A clause in letter of intent for proposed construction of an oil rig read as follows: "Shipyard and Buyer shall each maintain their own insurance based on the principle that the parties will insure their own people and equipment (except that the Builder's risk shall apply as set out in contract). Each party shall provide the appropriate documentation of its insurance to the other party."

Once negotiation for the contract proceed, this will form the basis for discussion and incorporation of a detailed indemnity provision, commonly referred to as a 'knock for knock' clause into the definitive contract. Such clauses are used particularly in the construction, shipbuilding and oil/gas industries to manage and allocate risk. Essentially, respective parties undertake responsibility for loss or damage to their own property or for injury or death to their own employees and identified parties (usually regardless of fault). Ironically it is also one of the least negotiated item, rendering them ineffective if certainty or clarity is lacking.

Does such indemnity provision cover losses due to negligence? In the case of Walters v. Whessoe Ltd and Shell Refining Co.

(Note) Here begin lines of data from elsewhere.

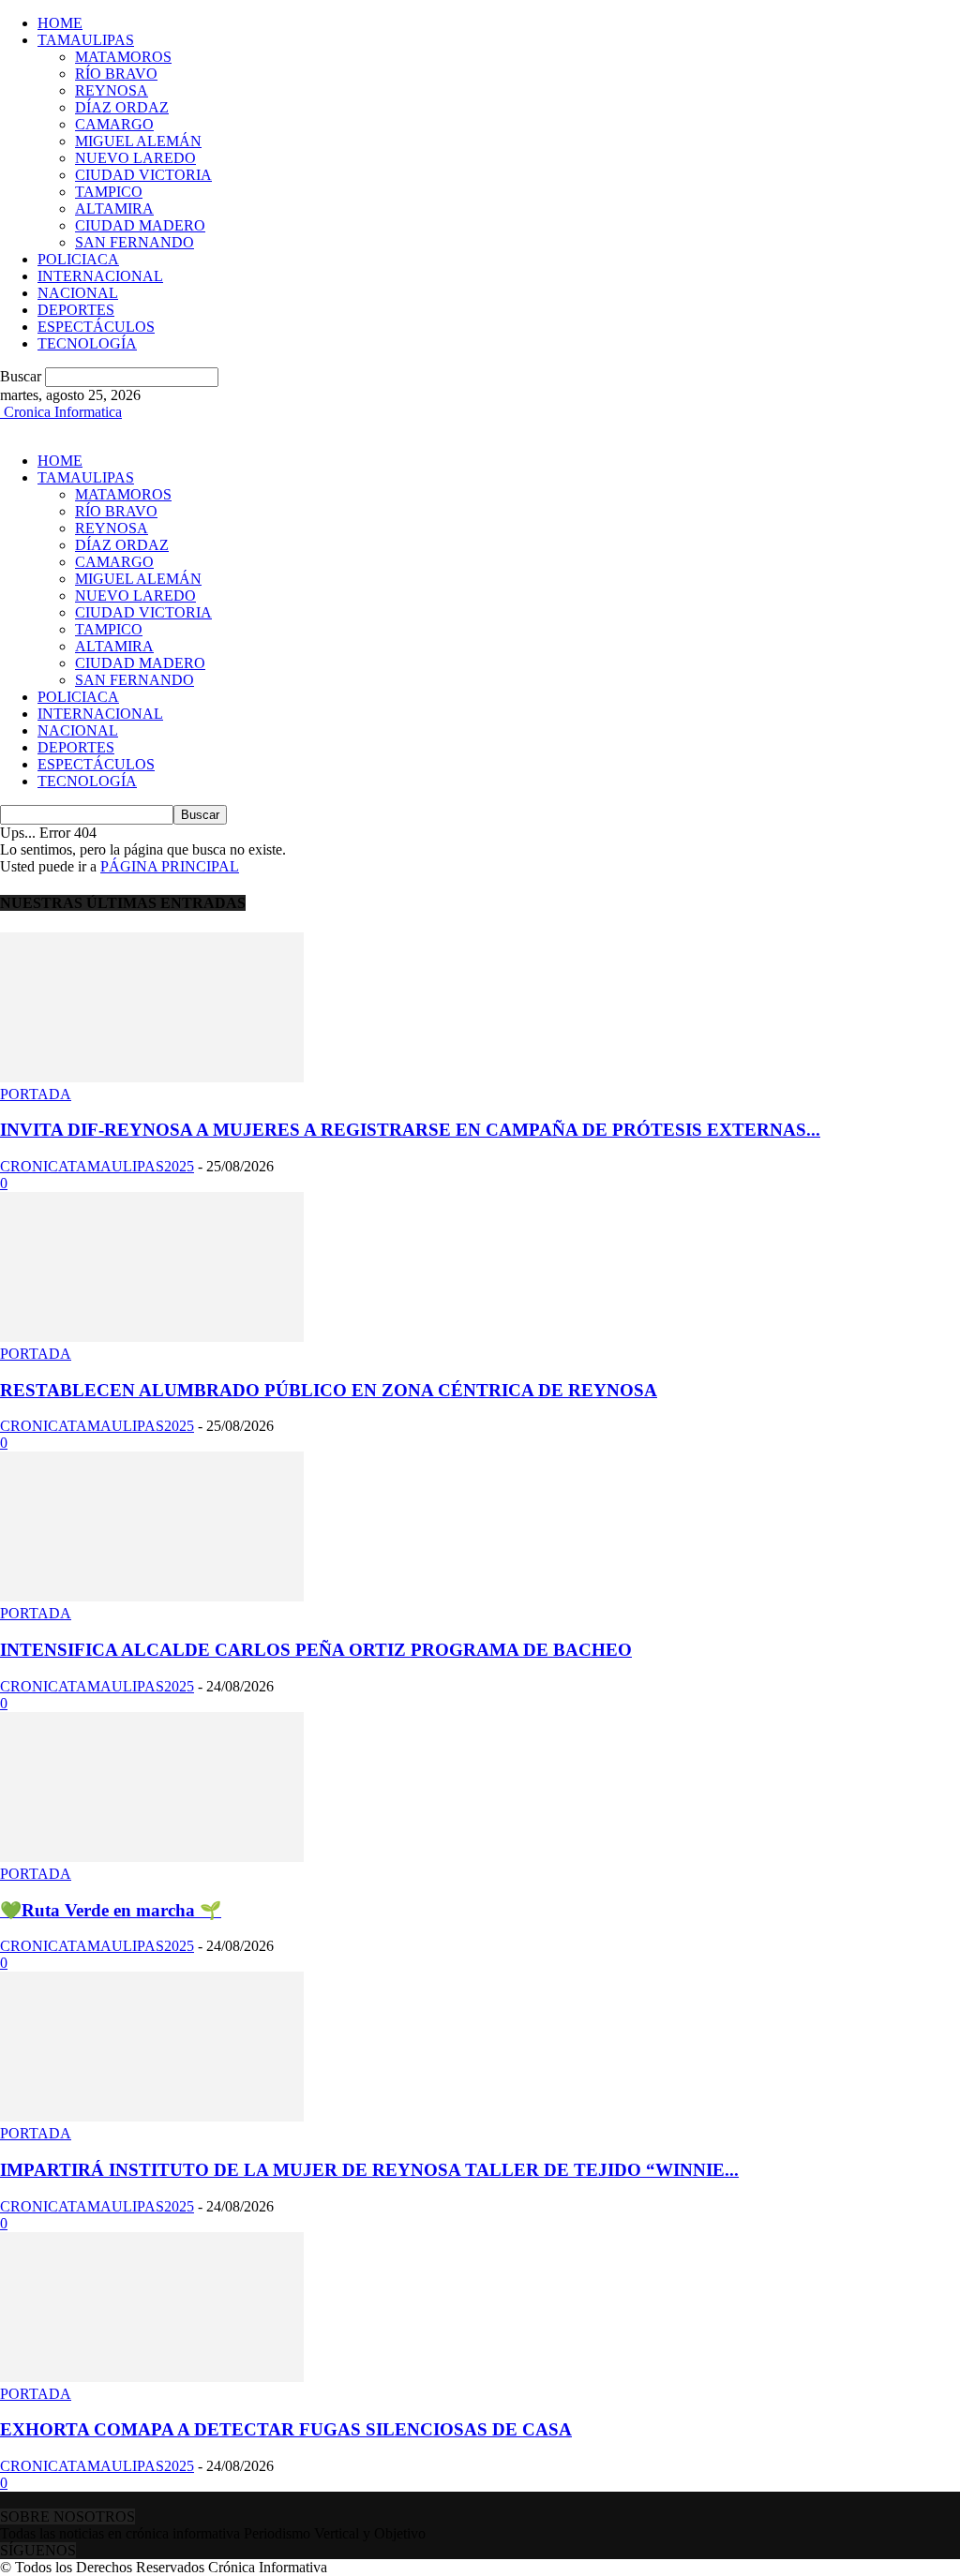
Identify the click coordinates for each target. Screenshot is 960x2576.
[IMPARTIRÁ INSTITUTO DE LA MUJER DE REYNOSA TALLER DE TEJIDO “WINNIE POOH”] (152, 2116)
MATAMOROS (123, 57)
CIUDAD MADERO (140, 225)
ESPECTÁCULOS (96, 327)
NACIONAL (78, 293)
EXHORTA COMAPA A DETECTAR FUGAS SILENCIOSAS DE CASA (286, 2429)
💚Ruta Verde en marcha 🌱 (110, 1910)
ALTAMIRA (114, 208)
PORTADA (35, 1094)
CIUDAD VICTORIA (143, 175)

Ltd [1], it was held that: “ ... indemnity will not lie in respect of loss due to a person’s own negligence or that of his servants unless adequate and clear words are used or unless the indemnity could have no reasonable meaning or application unless so applied…” per Sellers LJ

A three part test was enumerated by the Court in the case of Canada Steamship Lines Ltd v R, [2] namely: (1) where a clause expressly exempts a person in whose favor it is made from the consequence of the negligence of his own servants, then effect must be given to such a provision; (2) in the absence of any expressed reference to negligence the court will consider whether the words in their ordinary meaning are wide enough to cover the negligence of his own servants; and (3) where the words used are wide enough for the above purposes then the court must consider whether there is another head of damage on which to base the claim other than negligence.

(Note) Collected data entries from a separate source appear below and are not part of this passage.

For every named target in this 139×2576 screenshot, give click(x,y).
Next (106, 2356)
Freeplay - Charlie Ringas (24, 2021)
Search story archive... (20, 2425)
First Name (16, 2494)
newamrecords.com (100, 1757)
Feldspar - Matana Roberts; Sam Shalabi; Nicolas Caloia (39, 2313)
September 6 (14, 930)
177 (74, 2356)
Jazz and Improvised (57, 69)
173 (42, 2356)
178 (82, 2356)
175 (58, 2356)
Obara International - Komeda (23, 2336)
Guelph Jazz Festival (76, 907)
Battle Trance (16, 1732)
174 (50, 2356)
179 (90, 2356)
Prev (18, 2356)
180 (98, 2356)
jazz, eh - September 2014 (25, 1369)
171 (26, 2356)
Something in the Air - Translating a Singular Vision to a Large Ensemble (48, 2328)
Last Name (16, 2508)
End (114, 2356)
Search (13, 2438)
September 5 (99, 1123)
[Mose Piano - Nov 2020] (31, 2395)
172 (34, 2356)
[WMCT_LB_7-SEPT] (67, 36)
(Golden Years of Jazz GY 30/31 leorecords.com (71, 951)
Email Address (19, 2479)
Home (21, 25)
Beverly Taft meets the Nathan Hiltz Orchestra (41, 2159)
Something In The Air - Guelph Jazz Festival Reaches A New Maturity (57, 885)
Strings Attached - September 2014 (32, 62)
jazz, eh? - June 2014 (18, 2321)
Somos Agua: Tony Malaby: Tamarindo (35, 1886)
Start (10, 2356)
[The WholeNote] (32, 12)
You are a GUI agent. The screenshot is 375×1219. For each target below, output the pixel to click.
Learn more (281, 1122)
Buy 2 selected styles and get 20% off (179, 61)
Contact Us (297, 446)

In the case of EE Caledonia Ltd v. Orbit Valve Co PLC , [3] (arising from the unfortunate Pipe Alpha platform disaster in the North Sea), the plaintiffs, EE Caledonia Ltd had settled a claim for the death of of an employee of Orbit Valve and proceeded to claim reimbursement from Orbit under an indemnity clause. The Court of Appeal stated that "the prima facie implausibility of a party agreeing to release the other from liability for negligence or assuming liability for the consequence of the others negligence". The indemnity clause did not contain express provision that it would apply, even if the loss in question was caused by negligence. Consequently, EE Caledonia's claim failed as the death was caused by their own negligence.

On the question whether the relevant clause included an indemnity for breach of statutory duty as opposed to negligence, it was held that the clause should be construed as providing that the indemnities are not applicable if the event in question had been caused not only by a party's breach of statutory duty but also by his negligence. Thus, where a party wishes to avoid the consequences of its liability for negligence under an indemnity clause, the language expressed must be certain and clear.

[1] [1960] CA (Civil Division) 6 Build LR 23
[2] [1952] 1 Lloyd’s Rep 1 at p 8, col; [1952] AC 192 at p 208
[3] [1995] CA 1 All ER 174, [1994] 1 WLR 1515, [1994] 2 Lloyd’s Rep. 239.